Task prompt - Below are entries; copy exactly, and only, the lines from the one containing "Instruction: Click the" through their final line, leaving out pictures.

(Dataset entries)
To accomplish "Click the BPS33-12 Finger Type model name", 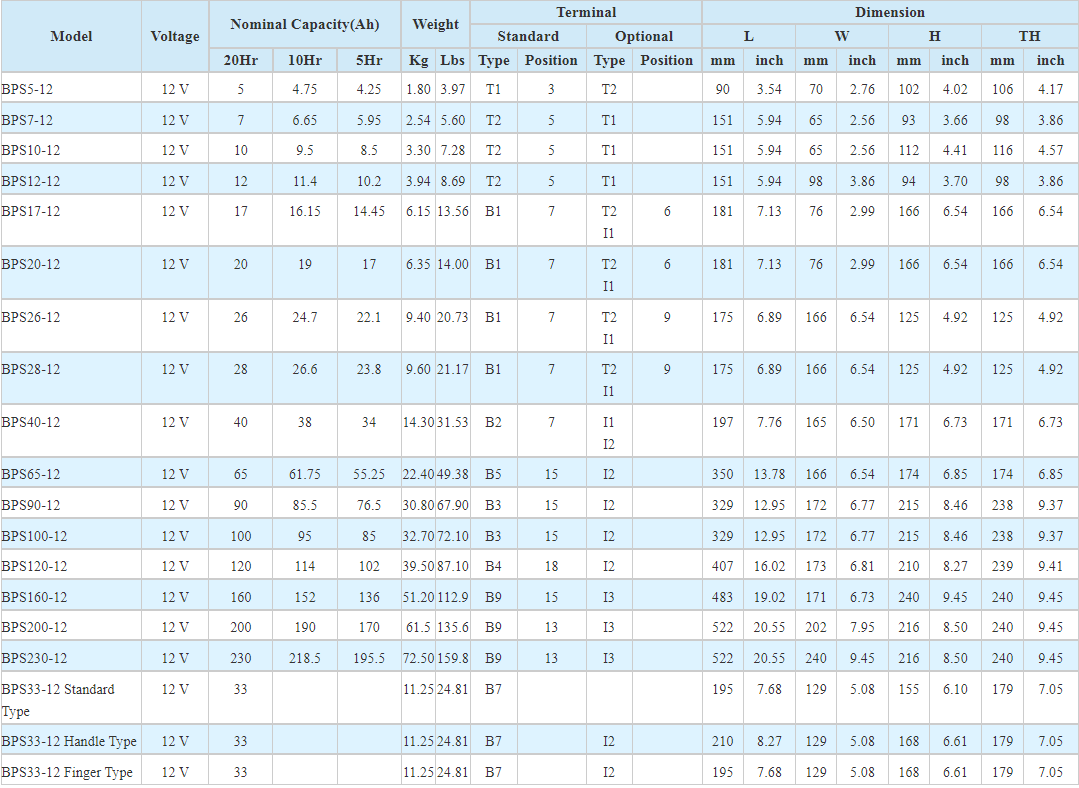I will (x=67, y=772).
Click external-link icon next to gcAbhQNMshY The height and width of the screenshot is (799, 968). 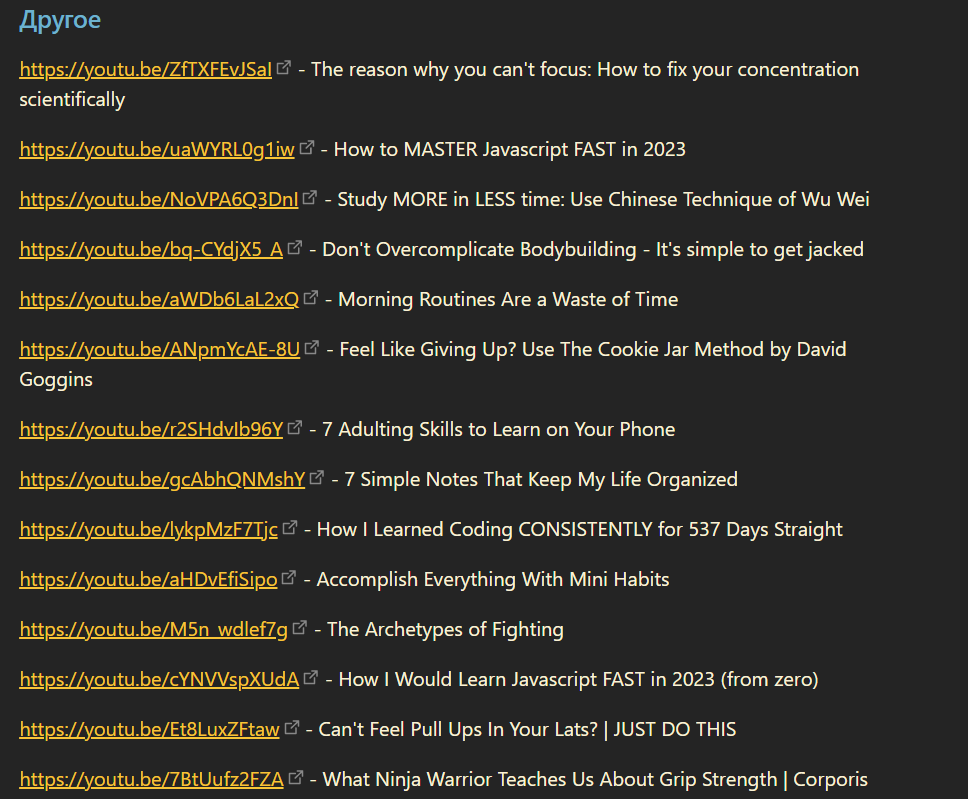(317, 478)
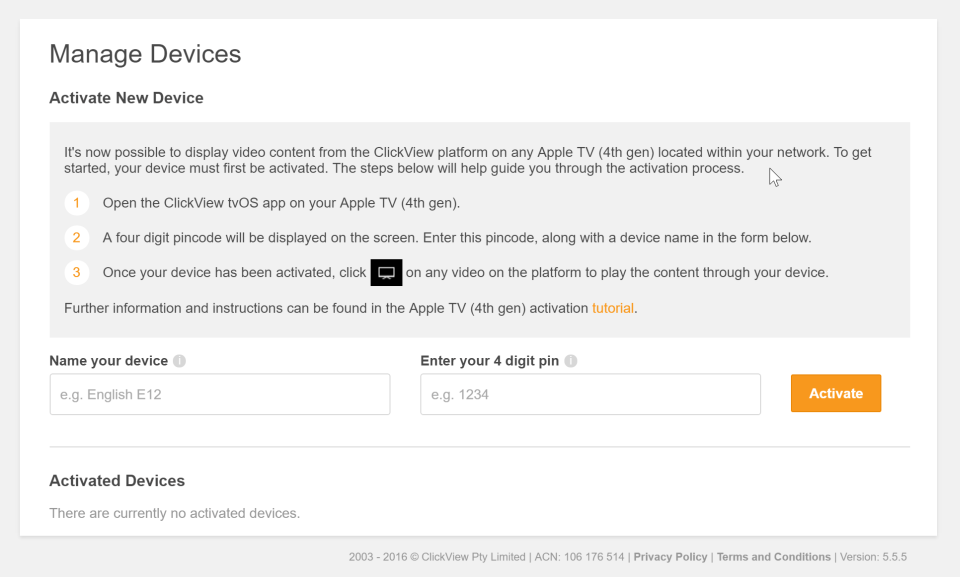
Task: Open the Apple TV activation tutorial link
Action: pos(613,308)
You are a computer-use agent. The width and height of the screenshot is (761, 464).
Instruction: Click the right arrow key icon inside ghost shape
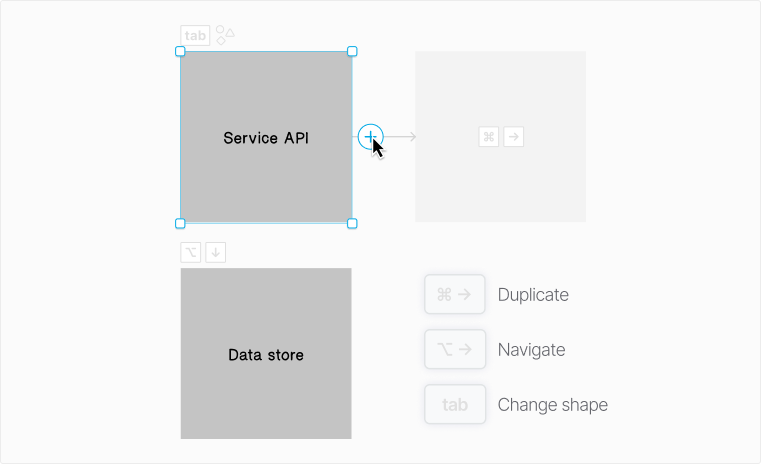tap(513, 137)
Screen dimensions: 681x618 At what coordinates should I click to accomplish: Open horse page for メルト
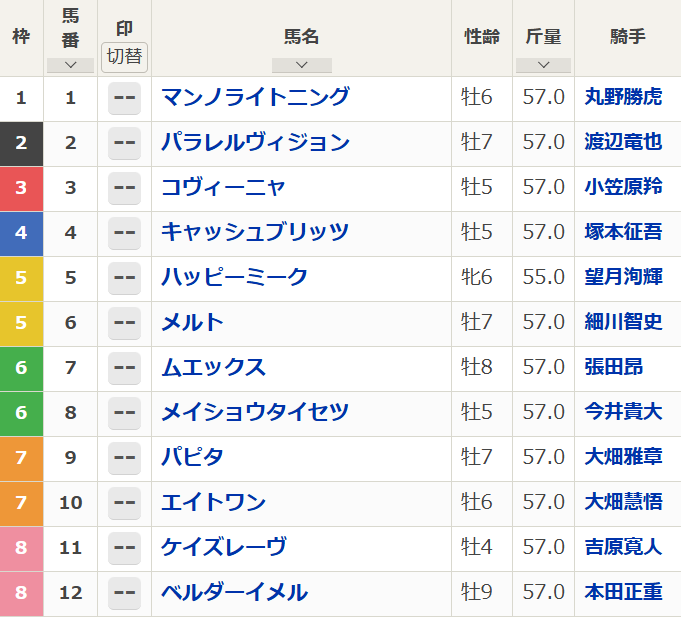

Task result -
Instruction: Click the right arrow key icon inside ghost shape
tap(513, 137)
Screen dimensions: 681x618 At what coordinates should I click to accomplish: Open horse page for メルト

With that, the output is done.